Bien que le président par intérim Delcy Rodríguez parle d'un « nouveau moment politique » et de changements dans la direction de la Commission nationale des télécommunications (Conatel), plus de 200 sites Internet, dont au moins 65 médias, restent bloqués dans le pays.
« Le Venezuela est confronté à une violation des droits numériques qui va bien plus loin : il s'agit d'une politique de l'État visant à censurer et à restreindre différentes libertés », ont dénoncé le Syndicat national des travailleurs de la presse (SNTP) et les organisations Conexión Segura y Libre et Noticias Sin Filtro.
Profitant du message d'ouverture exprimé par le président par intérim, le SNTP et l'organisation VE sin Filtro ont présenté à Conatel et au nouveau Programme pour la paix et la coexistence démocratique, des demandes de levée des restrictions qui pèsent sur l'espace numérique vénézuélien.

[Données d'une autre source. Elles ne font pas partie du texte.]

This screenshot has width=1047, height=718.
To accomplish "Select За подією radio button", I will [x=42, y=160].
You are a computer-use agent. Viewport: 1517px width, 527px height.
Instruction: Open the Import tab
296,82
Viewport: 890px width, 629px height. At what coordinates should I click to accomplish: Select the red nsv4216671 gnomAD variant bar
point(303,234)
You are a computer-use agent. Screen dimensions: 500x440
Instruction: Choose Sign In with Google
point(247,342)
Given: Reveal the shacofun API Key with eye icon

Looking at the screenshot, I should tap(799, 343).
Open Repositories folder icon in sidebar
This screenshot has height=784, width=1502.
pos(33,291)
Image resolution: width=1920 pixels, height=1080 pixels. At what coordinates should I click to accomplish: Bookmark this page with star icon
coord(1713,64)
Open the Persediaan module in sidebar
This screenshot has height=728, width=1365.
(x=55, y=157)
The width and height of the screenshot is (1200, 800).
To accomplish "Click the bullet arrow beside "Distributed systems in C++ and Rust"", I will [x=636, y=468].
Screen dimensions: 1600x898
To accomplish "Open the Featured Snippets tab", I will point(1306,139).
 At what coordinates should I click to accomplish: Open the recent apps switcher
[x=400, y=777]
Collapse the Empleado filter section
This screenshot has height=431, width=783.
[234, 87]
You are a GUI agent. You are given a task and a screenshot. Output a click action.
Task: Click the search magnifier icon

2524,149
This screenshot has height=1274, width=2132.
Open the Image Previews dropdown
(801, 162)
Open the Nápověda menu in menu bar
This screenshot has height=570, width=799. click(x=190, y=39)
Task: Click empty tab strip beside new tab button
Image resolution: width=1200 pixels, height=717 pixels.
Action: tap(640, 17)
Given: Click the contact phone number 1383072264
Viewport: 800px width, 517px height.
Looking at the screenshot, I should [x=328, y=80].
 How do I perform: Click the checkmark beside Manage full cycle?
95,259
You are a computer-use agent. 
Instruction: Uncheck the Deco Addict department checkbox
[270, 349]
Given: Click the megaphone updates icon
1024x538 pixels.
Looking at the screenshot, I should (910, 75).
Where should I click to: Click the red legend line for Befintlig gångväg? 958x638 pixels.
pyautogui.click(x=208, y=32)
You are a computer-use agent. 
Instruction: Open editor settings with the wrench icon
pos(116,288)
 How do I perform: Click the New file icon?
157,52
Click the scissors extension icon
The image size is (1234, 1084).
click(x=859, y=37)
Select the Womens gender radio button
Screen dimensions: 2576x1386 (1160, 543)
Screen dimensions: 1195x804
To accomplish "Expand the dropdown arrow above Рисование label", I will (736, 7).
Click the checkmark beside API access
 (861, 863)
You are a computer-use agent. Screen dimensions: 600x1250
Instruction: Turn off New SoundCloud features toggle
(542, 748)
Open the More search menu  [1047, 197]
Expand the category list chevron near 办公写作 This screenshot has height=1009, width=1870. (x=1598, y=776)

Cependant, à ce jour, ils n’ont reçu aucune réponse. « Au Venezuela, les blocages administratifs, discrétionnaires et non transparents se sont accumulés depuis plus d'une décennie, affectant les médias, les plateformes numériques, les outils et services de communication conçus pour échapper à la censure », explique VE sin Filtro.
Moyen X
Dix jours après la capture de Nicolás Maduro et de son épouse Cilia Flores, le 13 janvier, Delcy Rodríguez et la direction chaviste sont revenus dans le réseau X.
« Nous reprenons contact par ce biais. Le Venezuela reste debout, avec force et conscience historique », a écrit le président en charge. Son dernier message sur cette plateforme datait d'août 2024, mois au cours duquel Maduro l'a bloquée après l'avoir accusée de fomenter un « cyber » coup d'État.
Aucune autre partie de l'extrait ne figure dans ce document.